Matt Smith graces the cover of this week's Radio Times (click on the cover to access the interview and Saturday 'Pick of the Day" listing) to promote the long overdue screening of Kevin Elyot's adaptation of Christopher Isherwood's 1976 autobiography Christopher And His Kind.

The book covers the period between 1929 and 1939 and principally the years that Isherwood lived in Berlin. It was his exploration of gay culture, as the Weimar Republic gave way to the rise to power of Hitler in 1933, and his encounters with Gerald Hamilton and Jean Ross that formed the inspiration for a number of short stories and novellas including Mr. Norris Changes Trains (1935) Sally Bowles (1937), and a short novel called Goodbye to Berlin (1939) with all three brought together in a collection called The Berlin Stories in 1945.

These stories and novels were then developed into the play I Am a Camera (1951), filmed in 1955 by Henry Cornelius and both starring Julie Harris as Sally Bowles. They also inspired Kander and Ebb's Broadway musical Cabaret (1966) and Bob Fosse's 1972 film of the same name.

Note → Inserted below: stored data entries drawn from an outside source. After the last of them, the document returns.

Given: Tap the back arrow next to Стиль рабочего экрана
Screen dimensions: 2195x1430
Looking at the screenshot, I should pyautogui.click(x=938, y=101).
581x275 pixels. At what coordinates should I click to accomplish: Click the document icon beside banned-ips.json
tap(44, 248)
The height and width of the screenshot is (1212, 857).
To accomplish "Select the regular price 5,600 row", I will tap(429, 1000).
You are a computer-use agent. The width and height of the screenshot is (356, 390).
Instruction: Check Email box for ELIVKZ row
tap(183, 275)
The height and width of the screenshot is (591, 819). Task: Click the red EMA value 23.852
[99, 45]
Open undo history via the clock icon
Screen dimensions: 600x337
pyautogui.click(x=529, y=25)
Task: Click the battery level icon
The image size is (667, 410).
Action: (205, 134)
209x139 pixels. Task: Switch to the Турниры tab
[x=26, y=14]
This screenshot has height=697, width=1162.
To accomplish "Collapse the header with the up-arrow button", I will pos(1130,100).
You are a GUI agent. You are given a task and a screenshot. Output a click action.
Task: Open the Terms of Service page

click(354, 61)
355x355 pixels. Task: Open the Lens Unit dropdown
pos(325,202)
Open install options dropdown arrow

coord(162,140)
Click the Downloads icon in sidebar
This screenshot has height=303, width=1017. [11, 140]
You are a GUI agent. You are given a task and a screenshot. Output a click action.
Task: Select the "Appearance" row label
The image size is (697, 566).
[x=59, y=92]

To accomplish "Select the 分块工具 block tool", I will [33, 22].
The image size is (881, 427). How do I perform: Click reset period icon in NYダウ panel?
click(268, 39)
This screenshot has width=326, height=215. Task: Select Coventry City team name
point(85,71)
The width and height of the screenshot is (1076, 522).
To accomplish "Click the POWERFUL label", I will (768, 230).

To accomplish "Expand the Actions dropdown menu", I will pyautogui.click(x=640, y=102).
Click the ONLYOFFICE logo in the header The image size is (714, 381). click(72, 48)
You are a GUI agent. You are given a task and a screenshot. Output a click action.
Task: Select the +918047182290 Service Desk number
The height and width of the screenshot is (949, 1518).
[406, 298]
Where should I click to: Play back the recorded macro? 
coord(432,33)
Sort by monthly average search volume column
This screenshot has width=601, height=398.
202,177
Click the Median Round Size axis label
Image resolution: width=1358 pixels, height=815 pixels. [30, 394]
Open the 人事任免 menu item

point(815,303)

Filmed last May, the drama stars Smith as Isherwood, Toby Jones as Gerald Hamilton, Pip Carter as Wystan Auden, Douglas Booth as Heinz Neddermayer (Isherwood's first love), Imogen Poots as Jean Ross (the inspiration for Sally Bowles) and Lindsay Duncan as Kathleen Isherwood, Christopher's mother. It explores Isherwood's rejection of the class bound suffocation of English life and his wide-eyed, innocent introduction to the thriving gay life of pre-war Berlin.

It was directed by Geoffrey Sax (Doctor Who - The Movie, Tipping the Velvet) and written by acclaimed playwright Kevin Elyot (My Night With Reg). Produced by Celia Duval (Margot) for Mammoth Screen, with Michele Buck, Kevin Elyot and Damien Timmer as executive producers. With Eleanor Moran, BBC executive producer, through Piers Wenger, Head of Drama, BBC Wales.

Christopher And His Kind is scheduled for Saturday 19 March at 9.30pm on BBC Two.

BBC Press office interview with Matt Smith

Radio Times gallery

Thanks to Radio Times and BBC Two.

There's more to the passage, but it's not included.